Sunday, June 17, 2007

Phonebooks Get Slimmer in the Wireless Age

phonebook shrinkage
Phonebooks are not just an alphabetized and categorized collection of land line numbers, they are an everyday article with numerous uses. Right now, I am using a one-inch thick Metro Manila Residential Listings (white pages) as a mouse pad. It doesn’t only offer a smooth, relatively dust-free surface for my mouse, it also acts as a God send for my wrist, particularly my pisiform bone. Phone books are the martyrs of the household, a furniture incarnated as a catalog of the vast connected masses and sacrificed to the gods of household imperfection. But they are vanishing physically. This is most evident to one of the biggest and fastest growing cities in the world. The New York Times reports that as more people come to live in Manhattan, from 10,000 additional residents per annum to 1.6 million this year Verizon’s phonebooks have trimmed down 142 pages from 2006. In fact, instead of expanding, this year’s phonebook is the smallest since Verizon published its first in 2001. What’s even more shocking is that some households don’t even use land line anymore, as much as 7.2 per cent of all households in America, TNS Telecom reports.
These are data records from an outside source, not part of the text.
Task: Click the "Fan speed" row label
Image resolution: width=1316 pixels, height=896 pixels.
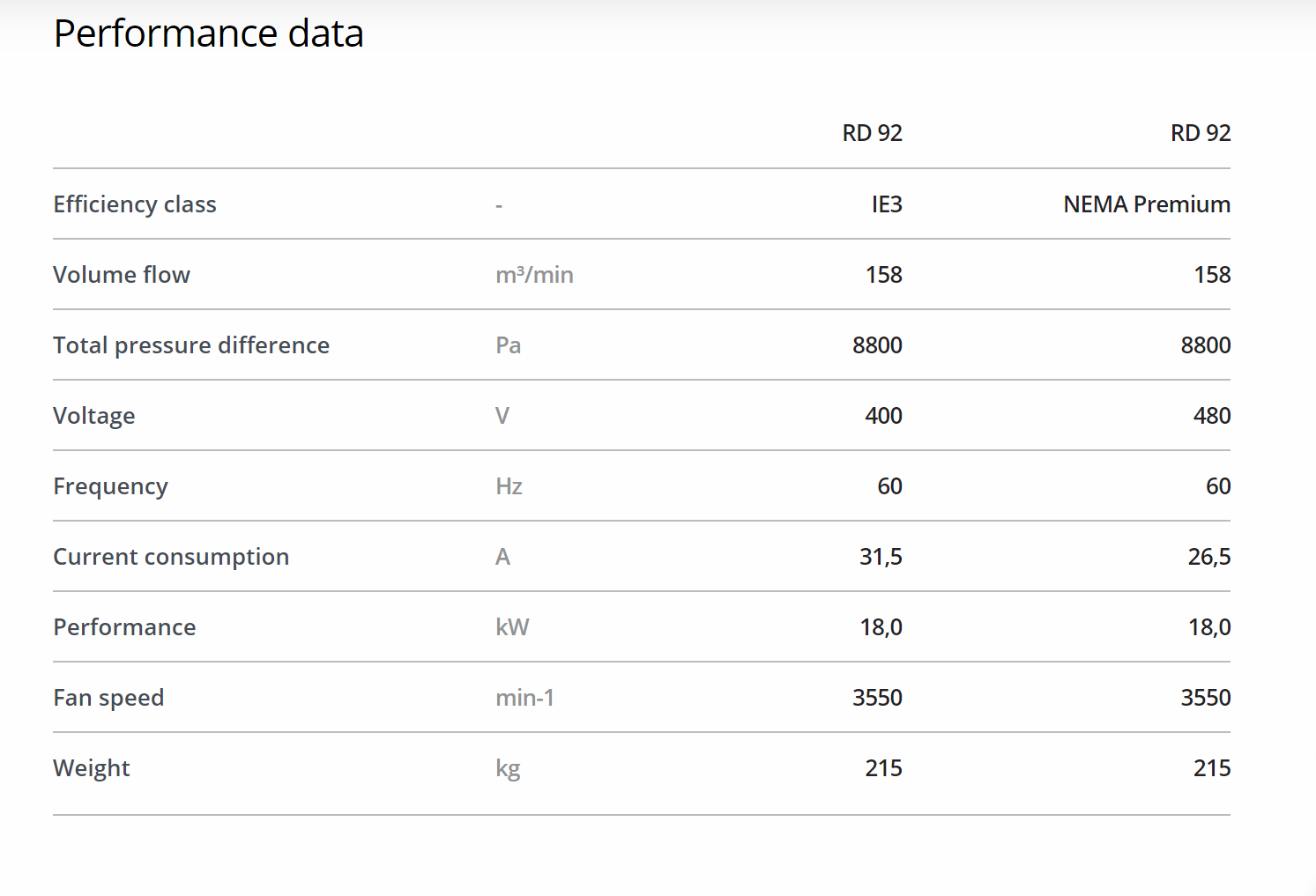Action: coord(108,698)
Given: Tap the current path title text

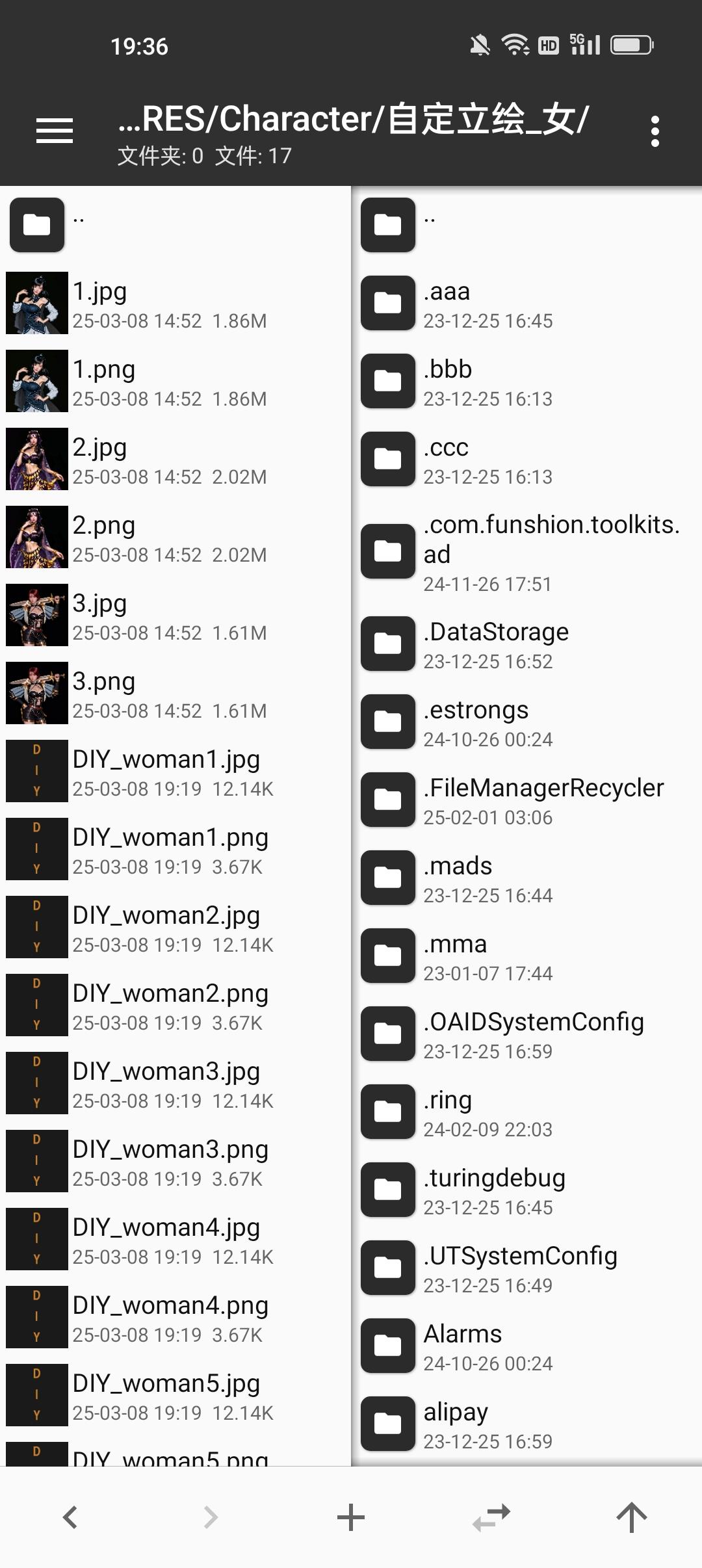Looking at the screenshot, I should point(354,119).
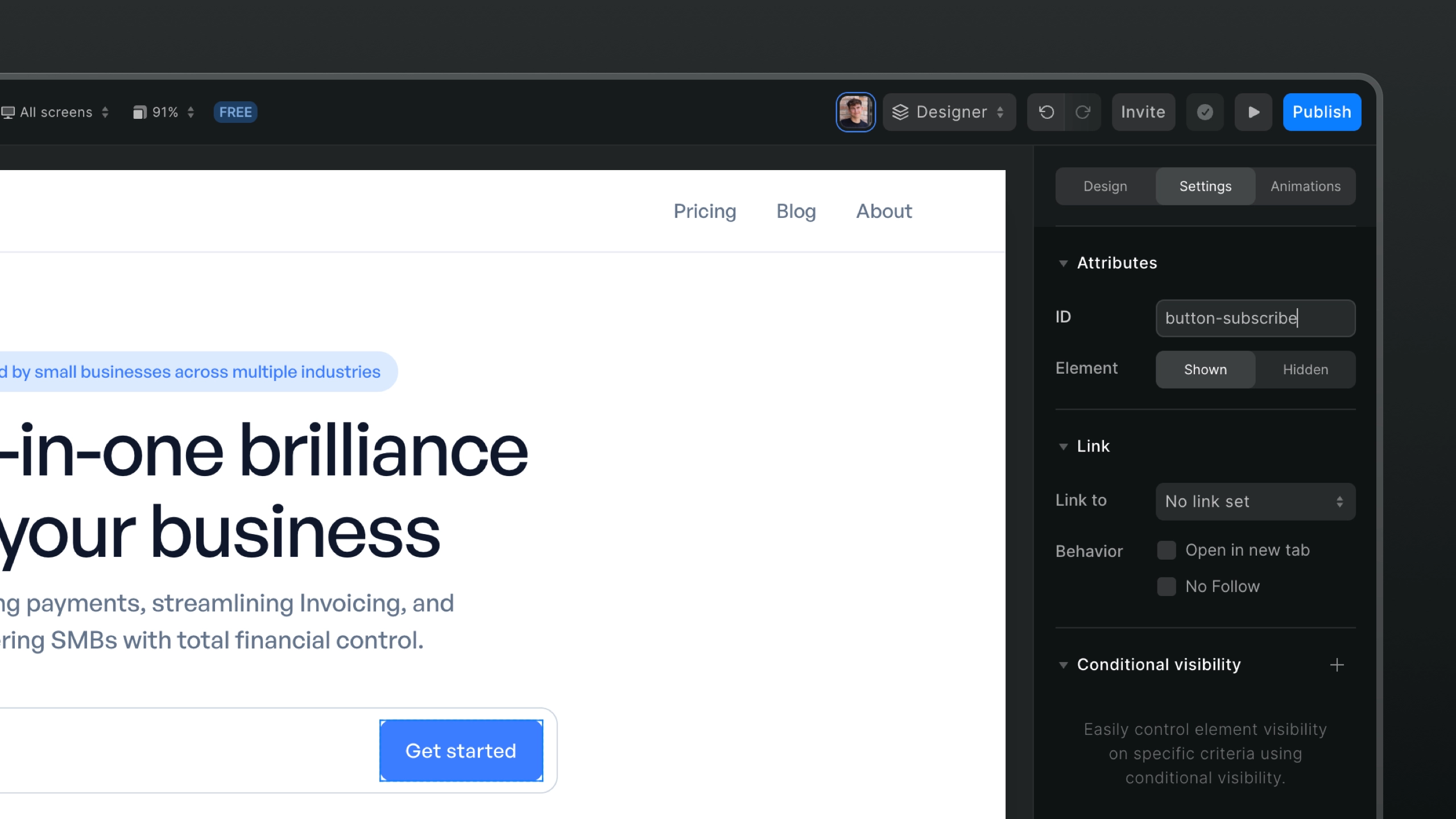The image size is (1456, 819).
Task: Open the 91% zoom dropdown
Action: (164, 112)
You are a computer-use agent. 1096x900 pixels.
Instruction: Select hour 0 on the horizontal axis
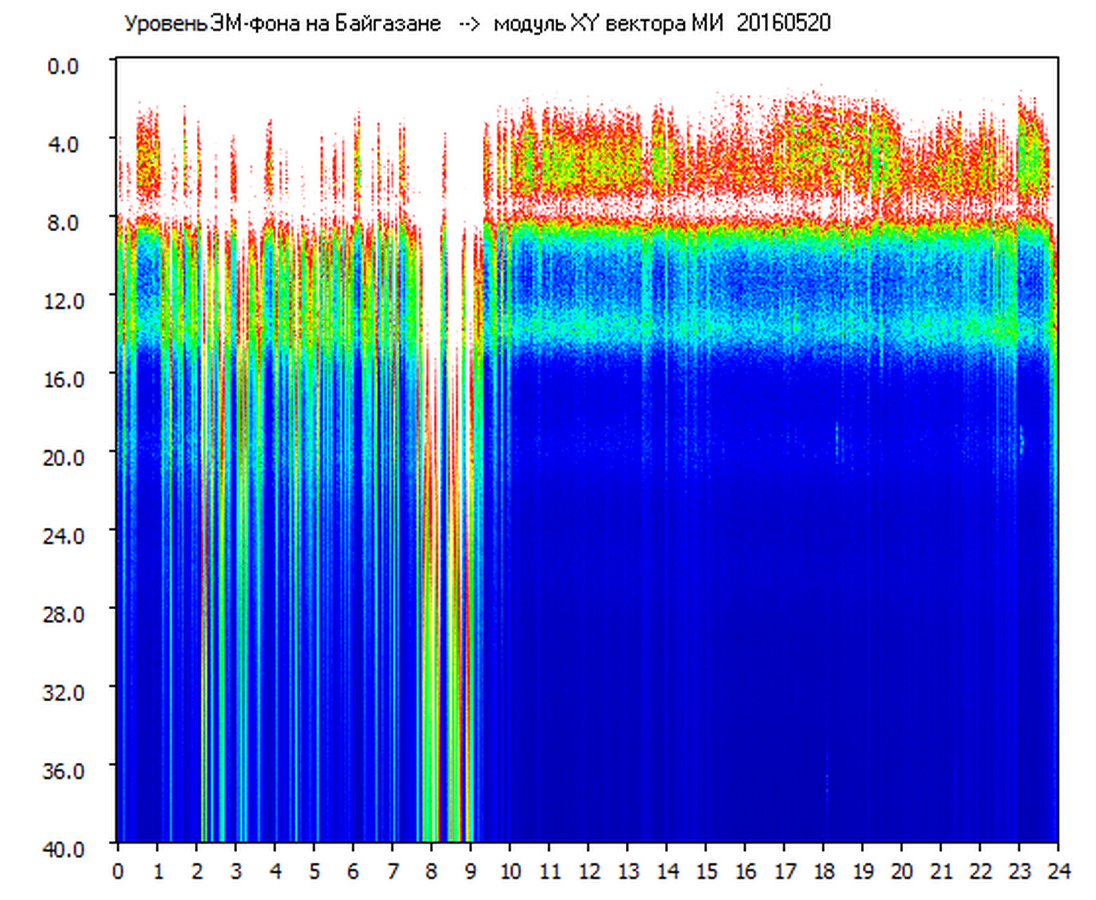tap(118, 871)
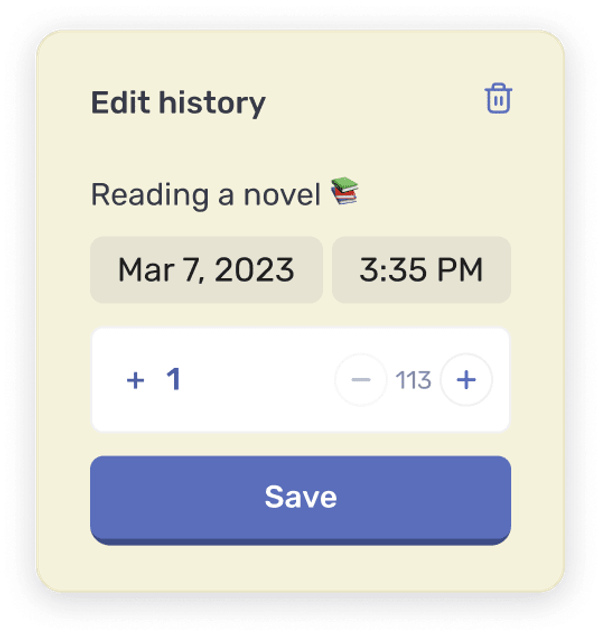Increase the count with the plus button
Image resolution: width=600 pixels, height=635 pixels.
[x=466, y=380]
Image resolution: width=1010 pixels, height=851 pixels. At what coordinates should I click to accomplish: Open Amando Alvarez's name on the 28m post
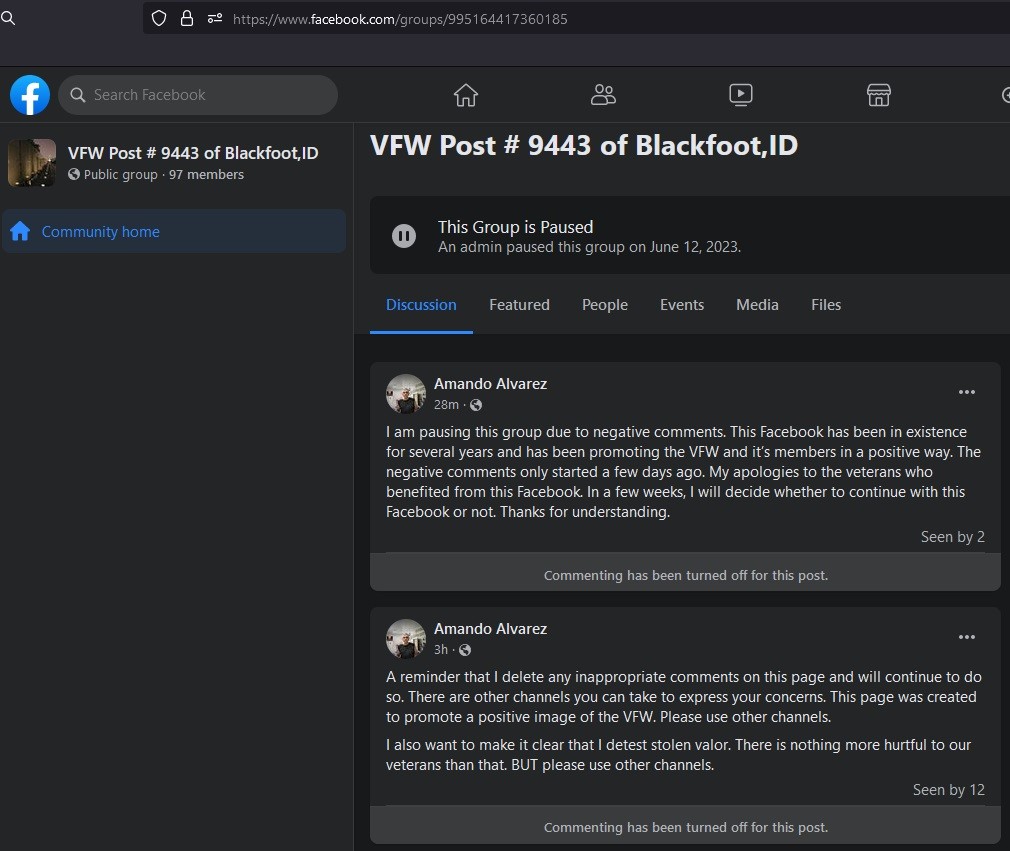(490, 384)

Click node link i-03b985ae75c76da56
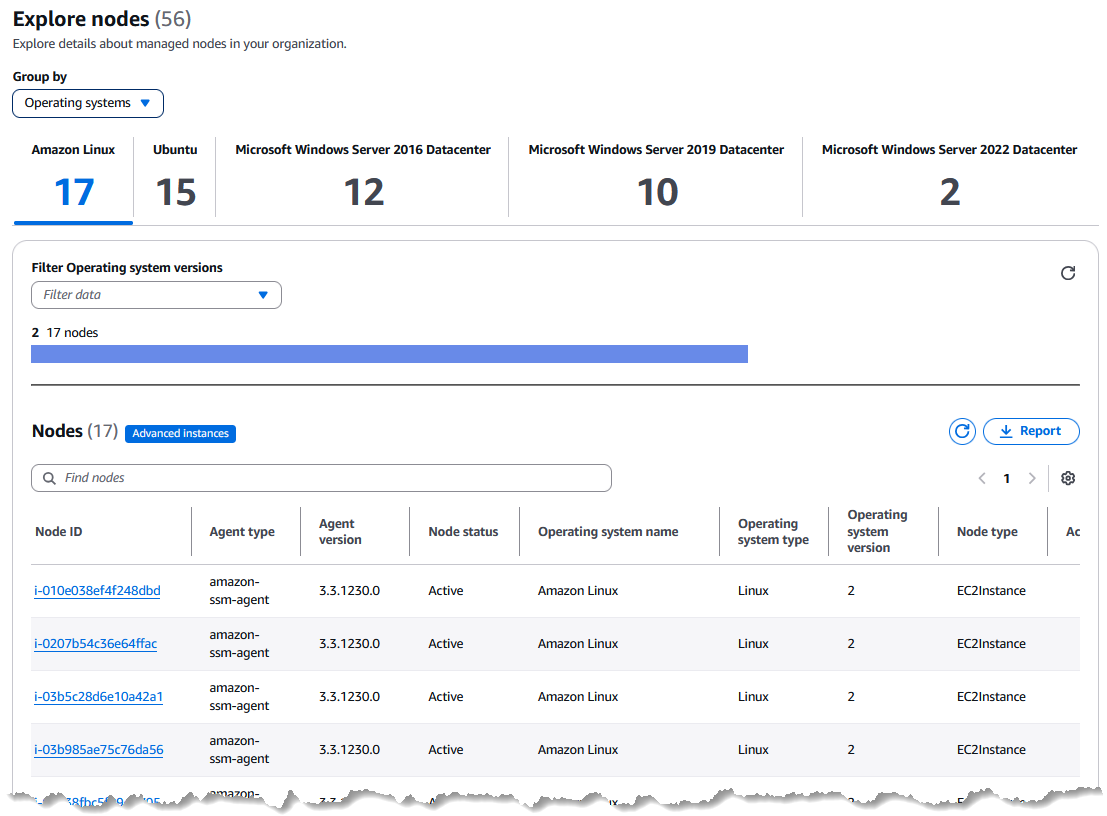(x=98, y=750)
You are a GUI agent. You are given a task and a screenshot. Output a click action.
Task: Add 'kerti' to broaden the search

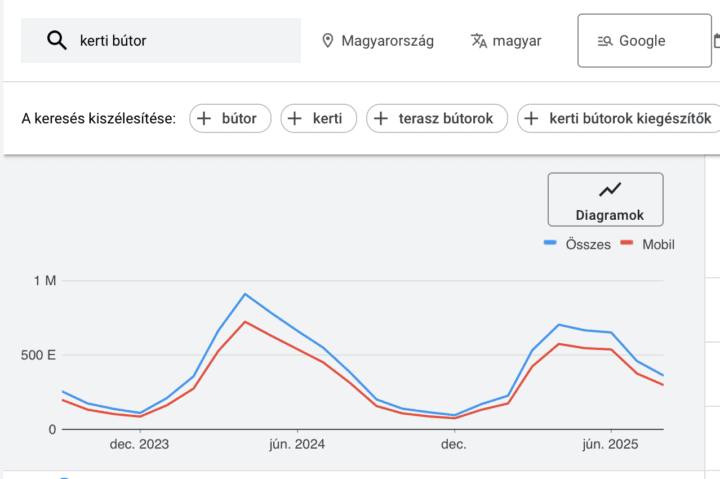(x=318, y=118)
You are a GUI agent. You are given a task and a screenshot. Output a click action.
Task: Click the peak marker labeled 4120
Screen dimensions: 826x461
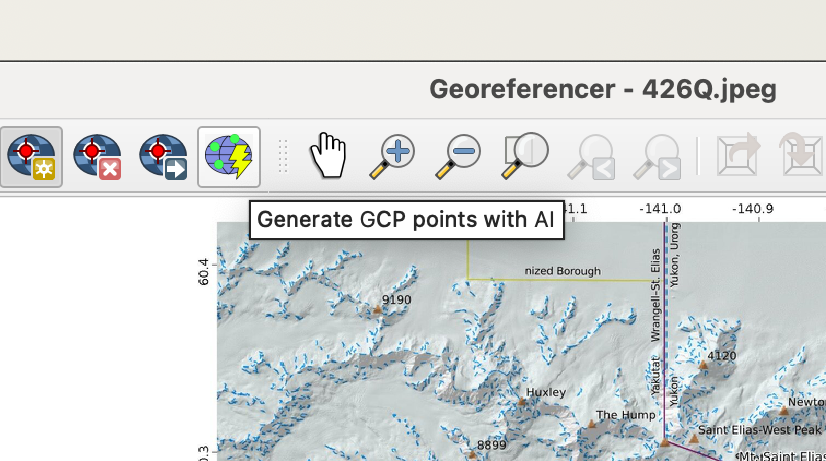[703, 365]
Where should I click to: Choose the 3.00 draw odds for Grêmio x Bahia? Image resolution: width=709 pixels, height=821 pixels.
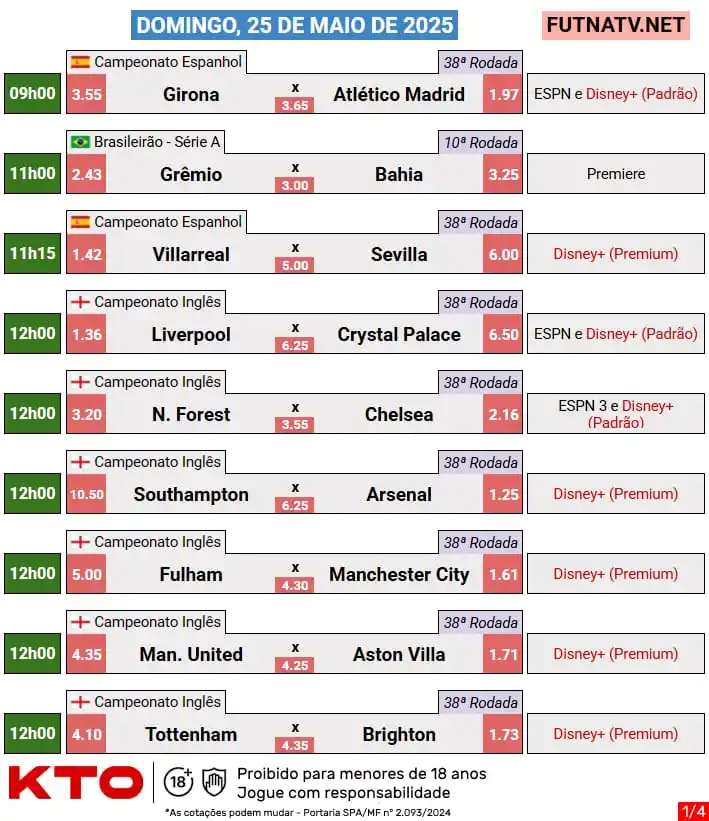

It’s a creeping sort of change, evoking feelings of nostalgia for one Rutgers Professor. “People would meet someone, want to know where they lived, and look up their name in the phone book. And there was a certain ritual aspect to it when people would look forward to the new phone book,” Mr. Katz, who chiars the communications department of the university, said. “So in a sense, it was a way of social visibility and social involvement. That whole way of doing things, it seems, has largely disappeared.”